Benefits of WebAuthn in Rails 8
- Improved User Experience: Biometric logins are faster and more secure.
- Reduced Risk of Credential Theft: Users don’t need passwords, so there’s nothing to steal.
- Compliance with Security Standards: WebAuthn meets the latest security regulations, useful for applications needing compliance.
WebAuthn is perfect for banking or government applications, where security is paramount.
Rails 8 Authentication: Key Takeaways
Rails 8 Authentication offers:
- Modern Protocol Support (OAuth 2.0, OpenID Connect)

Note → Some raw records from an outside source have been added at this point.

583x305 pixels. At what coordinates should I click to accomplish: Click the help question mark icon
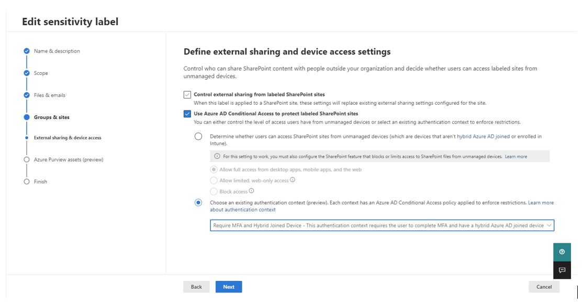[562, 252]
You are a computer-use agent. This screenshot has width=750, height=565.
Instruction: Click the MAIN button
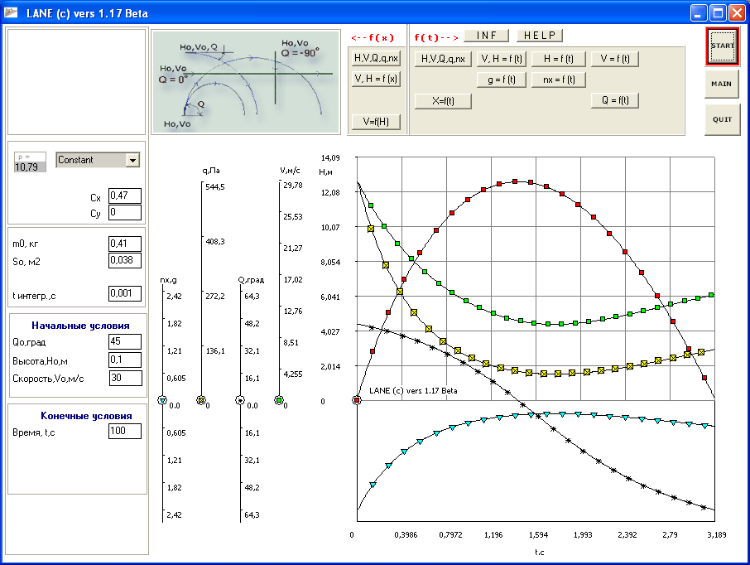coord(721,84)
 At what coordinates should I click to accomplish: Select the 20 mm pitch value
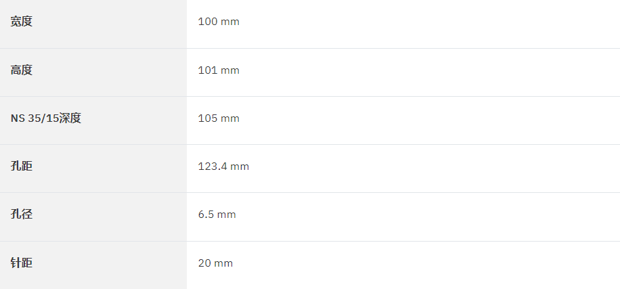tap(215, 263)
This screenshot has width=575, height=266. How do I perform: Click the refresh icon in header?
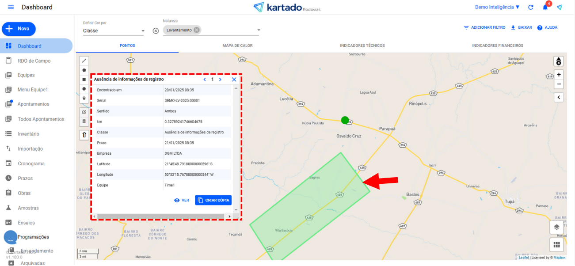pyautogui.click(x=531, y=8)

- Enhanced Token and Session Management
- Passwordless Options for a frictionless user experience
- MFA and WebAuthn for high-security needs
It simplifies and strengthens authentication, allowing you to build secure apps faster. With its modern protocols, passwordless logins, and advanced token management, Rails 8 is set to support secure and scalable applications for years to come.
Final Thoughts on Rails 8 Authentication
Rails 8 has brought essential improvements in security and ease of use for authentication. By following these updates, you can build apps with stronger security measures and smoother login processes. Whether you’re creating a user-friendly web app with Devise or a secure API with JWT, Rails 8’s enhancements make it easier than ever to implement modern, reliable authentication.
Remember, security is a moving target, so it’s crucial to stay updated with Rails releases and integrate best practices into your app as new features and vulnerabilities emerge. Rails 8 empowers you to create secure, user-friendly apps while keeping authentication simple and manageable.